• **REQUIRED WORK**
Using the listing below, keep only the lines with the word "computer" and copy them.

• **DATA**
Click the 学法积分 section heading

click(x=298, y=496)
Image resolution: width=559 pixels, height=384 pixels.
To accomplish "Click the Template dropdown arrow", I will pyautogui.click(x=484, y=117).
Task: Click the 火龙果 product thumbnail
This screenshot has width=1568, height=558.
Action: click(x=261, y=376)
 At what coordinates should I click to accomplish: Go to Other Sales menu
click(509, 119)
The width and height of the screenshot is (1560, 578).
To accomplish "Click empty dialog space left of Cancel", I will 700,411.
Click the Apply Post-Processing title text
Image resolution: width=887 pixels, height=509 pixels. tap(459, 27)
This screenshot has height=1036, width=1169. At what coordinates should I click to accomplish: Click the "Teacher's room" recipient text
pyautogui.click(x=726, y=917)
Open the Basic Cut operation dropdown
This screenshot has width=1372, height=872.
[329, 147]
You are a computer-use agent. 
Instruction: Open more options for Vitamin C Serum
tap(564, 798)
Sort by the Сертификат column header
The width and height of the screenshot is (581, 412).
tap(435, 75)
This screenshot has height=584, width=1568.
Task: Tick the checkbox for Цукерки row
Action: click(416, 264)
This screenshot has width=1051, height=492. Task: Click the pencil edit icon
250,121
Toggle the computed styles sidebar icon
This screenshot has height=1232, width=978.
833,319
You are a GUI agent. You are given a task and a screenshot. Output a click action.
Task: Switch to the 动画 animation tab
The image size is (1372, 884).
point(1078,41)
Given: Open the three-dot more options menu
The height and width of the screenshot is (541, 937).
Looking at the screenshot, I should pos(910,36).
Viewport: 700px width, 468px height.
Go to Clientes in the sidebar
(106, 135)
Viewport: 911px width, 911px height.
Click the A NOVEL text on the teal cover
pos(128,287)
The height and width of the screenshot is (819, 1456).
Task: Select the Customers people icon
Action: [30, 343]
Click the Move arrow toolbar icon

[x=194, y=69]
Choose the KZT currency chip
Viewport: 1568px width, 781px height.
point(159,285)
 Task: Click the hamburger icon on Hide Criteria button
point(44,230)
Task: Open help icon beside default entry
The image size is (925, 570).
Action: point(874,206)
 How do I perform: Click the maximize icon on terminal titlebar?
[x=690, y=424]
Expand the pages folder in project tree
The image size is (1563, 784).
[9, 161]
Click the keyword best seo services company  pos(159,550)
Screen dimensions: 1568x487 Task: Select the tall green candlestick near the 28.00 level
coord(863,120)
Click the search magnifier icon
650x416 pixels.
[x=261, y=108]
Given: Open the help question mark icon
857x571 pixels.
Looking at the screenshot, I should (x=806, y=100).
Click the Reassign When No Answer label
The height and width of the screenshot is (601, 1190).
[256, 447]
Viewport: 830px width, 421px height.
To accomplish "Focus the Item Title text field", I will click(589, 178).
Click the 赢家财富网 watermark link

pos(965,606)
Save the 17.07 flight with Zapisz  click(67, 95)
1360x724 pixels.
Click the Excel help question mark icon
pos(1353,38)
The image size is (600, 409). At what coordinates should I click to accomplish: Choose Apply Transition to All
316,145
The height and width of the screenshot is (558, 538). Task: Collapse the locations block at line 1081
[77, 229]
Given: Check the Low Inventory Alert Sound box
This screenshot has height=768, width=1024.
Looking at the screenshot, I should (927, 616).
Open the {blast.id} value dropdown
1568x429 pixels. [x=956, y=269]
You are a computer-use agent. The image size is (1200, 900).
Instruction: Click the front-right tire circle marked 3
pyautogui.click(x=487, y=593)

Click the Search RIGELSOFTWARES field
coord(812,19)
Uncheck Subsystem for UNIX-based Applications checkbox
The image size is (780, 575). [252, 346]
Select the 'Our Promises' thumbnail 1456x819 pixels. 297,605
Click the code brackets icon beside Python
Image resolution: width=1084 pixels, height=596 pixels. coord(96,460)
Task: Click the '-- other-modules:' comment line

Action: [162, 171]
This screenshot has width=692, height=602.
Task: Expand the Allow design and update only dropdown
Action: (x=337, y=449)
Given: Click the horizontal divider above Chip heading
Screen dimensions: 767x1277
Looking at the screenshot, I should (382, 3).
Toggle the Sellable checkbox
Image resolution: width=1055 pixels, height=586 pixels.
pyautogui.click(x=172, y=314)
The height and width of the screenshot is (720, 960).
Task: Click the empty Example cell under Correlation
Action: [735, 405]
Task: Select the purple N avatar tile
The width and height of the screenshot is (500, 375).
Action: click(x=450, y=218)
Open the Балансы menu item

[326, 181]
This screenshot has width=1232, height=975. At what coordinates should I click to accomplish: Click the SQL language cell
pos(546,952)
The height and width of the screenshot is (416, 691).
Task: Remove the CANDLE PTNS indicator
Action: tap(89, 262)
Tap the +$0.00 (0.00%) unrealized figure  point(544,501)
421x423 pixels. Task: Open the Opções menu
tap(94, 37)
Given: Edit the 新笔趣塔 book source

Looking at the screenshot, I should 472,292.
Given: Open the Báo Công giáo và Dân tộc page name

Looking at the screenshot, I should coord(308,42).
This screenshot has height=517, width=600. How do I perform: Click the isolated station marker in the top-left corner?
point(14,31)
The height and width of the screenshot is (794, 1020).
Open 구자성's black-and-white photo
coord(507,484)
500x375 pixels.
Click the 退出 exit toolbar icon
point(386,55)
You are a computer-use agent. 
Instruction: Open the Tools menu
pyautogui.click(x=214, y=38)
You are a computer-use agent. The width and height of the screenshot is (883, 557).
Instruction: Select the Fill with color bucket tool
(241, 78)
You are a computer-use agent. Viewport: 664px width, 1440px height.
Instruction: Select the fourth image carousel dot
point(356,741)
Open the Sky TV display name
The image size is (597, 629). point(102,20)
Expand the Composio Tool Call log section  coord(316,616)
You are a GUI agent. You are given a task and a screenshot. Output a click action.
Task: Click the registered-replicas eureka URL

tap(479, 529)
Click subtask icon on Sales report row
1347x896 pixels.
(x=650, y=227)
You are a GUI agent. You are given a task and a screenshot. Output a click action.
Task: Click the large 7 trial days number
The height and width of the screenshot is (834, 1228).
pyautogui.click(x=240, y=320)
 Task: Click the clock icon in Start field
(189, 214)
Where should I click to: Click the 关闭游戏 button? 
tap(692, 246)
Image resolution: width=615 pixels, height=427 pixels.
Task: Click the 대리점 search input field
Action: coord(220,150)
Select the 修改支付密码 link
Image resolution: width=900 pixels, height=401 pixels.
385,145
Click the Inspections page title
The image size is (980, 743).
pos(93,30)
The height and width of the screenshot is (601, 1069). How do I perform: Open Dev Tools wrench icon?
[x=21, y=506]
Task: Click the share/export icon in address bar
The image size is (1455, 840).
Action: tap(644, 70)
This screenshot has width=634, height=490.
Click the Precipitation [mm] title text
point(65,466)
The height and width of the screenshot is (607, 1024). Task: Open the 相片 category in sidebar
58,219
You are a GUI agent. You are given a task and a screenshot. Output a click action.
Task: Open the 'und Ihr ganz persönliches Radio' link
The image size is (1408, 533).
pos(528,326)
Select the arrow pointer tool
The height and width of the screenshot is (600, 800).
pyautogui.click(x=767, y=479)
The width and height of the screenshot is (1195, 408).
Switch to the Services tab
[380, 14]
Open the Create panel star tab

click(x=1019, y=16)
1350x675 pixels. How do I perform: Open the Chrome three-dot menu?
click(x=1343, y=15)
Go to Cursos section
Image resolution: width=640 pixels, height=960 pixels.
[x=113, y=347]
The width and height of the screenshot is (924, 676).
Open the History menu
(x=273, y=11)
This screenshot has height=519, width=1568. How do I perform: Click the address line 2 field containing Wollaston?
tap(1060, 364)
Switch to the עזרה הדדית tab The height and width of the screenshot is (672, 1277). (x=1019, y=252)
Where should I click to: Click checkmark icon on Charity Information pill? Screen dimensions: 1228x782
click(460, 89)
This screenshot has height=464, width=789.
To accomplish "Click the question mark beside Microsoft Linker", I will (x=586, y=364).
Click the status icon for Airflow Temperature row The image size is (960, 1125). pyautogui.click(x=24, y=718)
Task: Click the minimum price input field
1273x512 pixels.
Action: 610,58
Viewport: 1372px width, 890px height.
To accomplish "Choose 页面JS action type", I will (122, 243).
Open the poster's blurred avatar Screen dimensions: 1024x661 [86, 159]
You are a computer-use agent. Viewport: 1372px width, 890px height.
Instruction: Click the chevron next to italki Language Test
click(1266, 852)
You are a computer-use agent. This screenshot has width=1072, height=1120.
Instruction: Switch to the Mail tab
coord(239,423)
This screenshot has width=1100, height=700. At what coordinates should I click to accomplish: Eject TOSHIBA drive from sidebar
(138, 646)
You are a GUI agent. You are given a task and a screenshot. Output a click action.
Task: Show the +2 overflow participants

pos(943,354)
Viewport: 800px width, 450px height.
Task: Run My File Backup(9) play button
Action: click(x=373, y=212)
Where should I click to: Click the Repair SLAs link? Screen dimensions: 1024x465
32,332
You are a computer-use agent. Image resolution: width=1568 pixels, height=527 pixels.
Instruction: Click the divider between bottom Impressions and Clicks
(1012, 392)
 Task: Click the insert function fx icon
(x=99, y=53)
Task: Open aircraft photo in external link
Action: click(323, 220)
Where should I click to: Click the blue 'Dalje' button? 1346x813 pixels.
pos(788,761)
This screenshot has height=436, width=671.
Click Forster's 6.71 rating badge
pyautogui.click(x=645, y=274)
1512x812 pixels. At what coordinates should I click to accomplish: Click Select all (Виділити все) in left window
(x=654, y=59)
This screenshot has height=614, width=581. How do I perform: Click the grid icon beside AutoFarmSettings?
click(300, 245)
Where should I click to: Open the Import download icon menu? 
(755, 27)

• **ANSWER BELOW**
You are a computer-use agent. 
You are a computer-use agent. The image size is (1200, 900).
You are a computer-use agent. 
You are a computer-use agent. The width and height of the screenshot is (883, 557).
You are a computer-use agent. Viewport: 664px width, 1440px height.
You are a computer-use agent. Viewport: 1372px width, 890px height.
You are a computer-use agent. This screenshot has width=1072, height=1120.
You are a computer-use agent. Image resolution: width=1568 pixels, height=527 pixels.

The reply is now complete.